A suitable set of stimuli needs not only to be comprehensive enough, but its execution length has to be taken into account as well. In [19], Strum et al. compare two testbench techniques, and use filtering of redundant stimuli to reduce testbench execution times.

It is interesting to note that most of the available works developed by the research community on VV&T issues mainly tackle processor cores. These methodologies often resort to functional approaches based on exercising specific functions and resources of the processor [18]. Verification stimuli generation for embedded processors is also tackled by SBST techniques, where the processor is stimulated by making itself run specifically generated verification programs. In [15] Psarakis et al. present a comprehensive study about the potential role of software-b a s e d s e l f - t e s t i n g i n t h e m i croprocessor

VV&T process, as well as its supplementary role in other classic functional-and structural-test methods.
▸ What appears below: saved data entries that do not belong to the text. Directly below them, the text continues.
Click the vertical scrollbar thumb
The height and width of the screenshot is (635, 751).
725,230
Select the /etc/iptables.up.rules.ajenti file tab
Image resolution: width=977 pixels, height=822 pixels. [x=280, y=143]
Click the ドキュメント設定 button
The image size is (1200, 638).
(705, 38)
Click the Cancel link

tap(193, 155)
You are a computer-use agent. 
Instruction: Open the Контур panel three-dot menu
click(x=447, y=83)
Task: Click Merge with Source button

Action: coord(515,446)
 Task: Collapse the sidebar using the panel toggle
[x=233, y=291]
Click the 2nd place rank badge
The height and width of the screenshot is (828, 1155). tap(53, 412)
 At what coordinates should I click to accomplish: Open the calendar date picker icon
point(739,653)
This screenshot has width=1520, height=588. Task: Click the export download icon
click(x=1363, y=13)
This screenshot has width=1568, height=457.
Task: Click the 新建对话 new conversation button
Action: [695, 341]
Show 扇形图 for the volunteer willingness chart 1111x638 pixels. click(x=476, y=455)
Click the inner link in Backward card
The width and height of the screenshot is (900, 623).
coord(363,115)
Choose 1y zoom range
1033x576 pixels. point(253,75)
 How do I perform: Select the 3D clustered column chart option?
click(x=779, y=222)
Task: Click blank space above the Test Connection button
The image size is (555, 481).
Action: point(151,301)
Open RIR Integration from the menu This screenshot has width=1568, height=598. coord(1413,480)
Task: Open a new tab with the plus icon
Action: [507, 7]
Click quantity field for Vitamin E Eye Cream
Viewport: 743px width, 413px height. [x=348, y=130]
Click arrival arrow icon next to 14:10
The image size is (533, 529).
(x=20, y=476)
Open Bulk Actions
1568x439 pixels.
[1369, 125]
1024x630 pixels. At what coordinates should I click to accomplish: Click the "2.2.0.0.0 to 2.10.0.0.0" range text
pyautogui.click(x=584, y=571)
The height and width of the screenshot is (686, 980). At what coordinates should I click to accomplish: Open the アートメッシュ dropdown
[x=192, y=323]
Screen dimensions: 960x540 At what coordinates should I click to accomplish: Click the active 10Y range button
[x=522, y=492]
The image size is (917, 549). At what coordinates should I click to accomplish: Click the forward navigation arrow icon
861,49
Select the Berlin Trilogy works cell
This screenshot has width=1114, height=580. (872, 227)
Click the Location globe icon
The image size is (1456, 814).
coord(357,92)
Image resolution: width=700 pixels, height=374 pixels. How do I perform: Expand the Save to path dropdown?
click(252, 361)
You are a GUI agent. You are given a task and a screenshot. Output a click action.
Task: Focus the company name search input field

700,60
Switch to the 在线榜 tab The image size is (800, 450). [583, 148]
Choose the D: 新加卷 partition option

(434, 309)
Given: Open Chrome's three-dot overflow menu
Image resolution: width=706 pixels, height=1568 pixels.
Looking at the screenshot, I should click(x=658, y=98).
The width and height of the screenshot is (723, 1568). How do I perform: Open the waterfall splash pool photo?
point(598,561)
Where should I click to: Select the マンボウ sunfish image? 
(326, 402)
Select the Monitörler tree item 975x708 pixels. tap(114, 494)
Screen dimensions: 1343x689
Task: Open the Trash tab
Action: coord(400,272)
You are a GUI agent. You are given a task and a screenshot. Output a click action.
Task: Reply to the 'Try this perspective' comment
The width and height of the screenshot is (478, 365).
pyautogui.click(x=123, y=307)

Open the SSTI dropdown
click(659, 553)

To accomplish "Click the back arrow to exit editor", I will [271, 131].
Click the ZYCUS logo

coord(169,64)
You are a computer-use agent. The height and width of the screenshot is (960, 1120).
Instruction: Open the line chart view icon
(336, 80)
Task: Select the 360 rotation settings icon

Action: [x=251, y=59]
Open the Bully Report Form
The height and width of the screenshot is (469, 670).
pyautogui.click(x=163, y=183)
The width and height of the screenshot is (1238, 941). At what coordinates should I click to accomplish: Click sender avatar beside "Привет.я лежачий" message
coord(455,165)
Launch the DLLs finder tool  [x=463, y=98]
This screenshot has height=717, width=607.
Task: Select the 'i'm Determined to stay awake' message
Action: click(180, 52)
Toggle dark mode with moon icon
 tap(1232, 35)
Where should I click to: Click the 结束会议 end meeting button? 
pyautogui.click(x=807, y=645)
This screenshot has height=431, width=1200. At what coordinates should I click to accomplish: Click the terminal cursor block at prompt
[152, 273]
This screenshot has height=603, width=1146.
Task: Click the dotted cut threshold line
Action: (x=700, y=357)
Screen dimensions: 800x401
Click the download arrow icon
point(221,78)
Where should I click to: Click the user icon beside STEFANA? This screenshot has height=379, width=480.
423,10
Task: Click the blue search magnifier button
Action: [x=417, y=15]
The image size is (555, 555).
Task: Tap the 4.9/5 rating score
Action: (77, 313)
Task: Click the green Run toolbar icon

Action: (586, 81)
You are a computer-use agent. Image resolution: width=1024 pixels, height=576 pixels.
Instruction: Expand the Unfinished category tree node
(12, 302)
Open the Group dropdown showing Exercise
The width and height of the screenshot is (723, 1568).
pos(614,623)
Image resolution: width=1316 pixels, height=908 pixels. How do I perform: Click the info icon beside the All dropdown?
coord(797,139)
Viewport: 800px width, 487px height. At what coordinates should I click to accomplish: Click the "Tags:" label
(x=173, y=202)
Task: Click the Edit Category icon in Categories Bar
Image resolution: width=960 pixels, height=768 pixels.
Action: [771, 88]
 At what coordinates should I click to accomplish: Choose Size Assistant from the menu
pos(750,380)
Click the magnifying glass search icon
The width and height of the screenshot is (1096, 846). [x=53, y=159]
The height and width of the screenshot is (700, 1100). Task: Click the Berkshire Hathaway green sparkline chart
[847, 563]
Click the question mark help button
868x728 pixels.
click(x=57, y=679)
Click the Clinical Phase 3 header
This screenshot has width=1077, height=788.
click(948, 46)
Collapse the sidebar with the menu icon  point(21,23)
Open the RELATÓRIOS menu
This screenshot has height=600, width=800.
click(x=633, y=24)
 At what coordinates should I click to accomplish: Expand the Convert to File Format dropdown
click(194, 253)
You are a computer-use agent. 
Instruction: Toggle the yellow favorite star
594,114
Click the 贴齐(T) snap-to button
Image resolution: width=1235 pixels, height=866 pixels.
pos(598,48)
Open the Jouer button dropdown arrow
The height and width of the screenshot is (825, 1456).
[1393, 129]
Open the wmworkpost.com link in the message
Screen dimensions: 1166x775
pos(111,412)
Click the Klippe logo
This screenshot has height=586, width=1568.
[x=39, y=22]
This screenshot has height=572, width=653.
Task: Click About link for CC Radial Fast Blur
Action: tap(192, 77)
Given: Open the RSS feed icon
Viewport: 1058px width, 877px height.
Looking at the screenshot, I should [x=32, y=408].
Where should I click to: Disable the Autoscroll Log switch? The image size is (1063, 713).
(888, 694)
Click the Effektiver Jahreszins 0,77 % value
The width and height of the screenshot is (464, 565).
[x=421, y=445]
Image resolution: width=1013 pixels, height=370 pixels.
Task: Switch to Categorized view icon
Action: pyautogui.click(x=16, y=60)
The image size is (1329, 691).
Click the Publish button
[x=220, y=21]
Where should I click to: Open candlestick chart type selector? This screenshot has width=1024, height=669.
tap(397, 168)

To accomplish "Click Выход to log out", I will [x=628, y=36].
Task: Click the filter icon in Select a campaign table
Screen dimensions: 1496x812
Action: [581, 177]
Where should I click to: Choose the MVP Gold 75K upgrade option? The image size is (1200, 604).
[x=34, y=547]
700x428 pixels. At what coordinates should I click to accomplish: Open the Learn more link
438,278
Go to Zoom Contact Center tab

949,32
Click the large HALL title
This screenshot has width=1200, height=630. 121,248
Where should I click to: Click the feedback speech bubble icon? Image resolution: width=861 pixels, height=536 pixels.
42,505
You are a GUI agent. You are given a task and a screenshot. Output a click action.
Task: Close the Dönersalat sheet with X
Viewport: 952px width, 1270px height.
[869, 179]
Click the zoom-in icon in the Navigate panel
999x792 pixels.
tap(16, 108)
Additionally, the authors propose a well structured taxonomy for different SBST methodologies according to their test program develop-ment philosophy.

Concerning system peripherals, Dushina et al. [18] introduce a semi-formal based methodology to generate test sets targeting corner cases of the device under test. The device is modeled in a simplified manner and translated into a Finite State Machine (FSM). Each FSM state corresponds to a combination of the coverage variables. Then, a set of abstract tests containing a sequence of states for every case is obtained via a coverage-driven test generator. Finally, every single abstract sequence of states is translated to the real test set. This methodology was used for the verification of a DMA controller embedded in a RISC-based microcontroller, achieving about 87% of statement coverage and 75% of branch coverage.

Two newer approaches were presented in [11] and [12] by Grosso et al. aimed to system peripherals verification and test. These works propose a method to develop functional tests for DMA controllers, and form the basis for the approach presented herein. Some preliminary experimental results for an 8237-compliant DMA controller core were reported to demonstrate the method effectiveness.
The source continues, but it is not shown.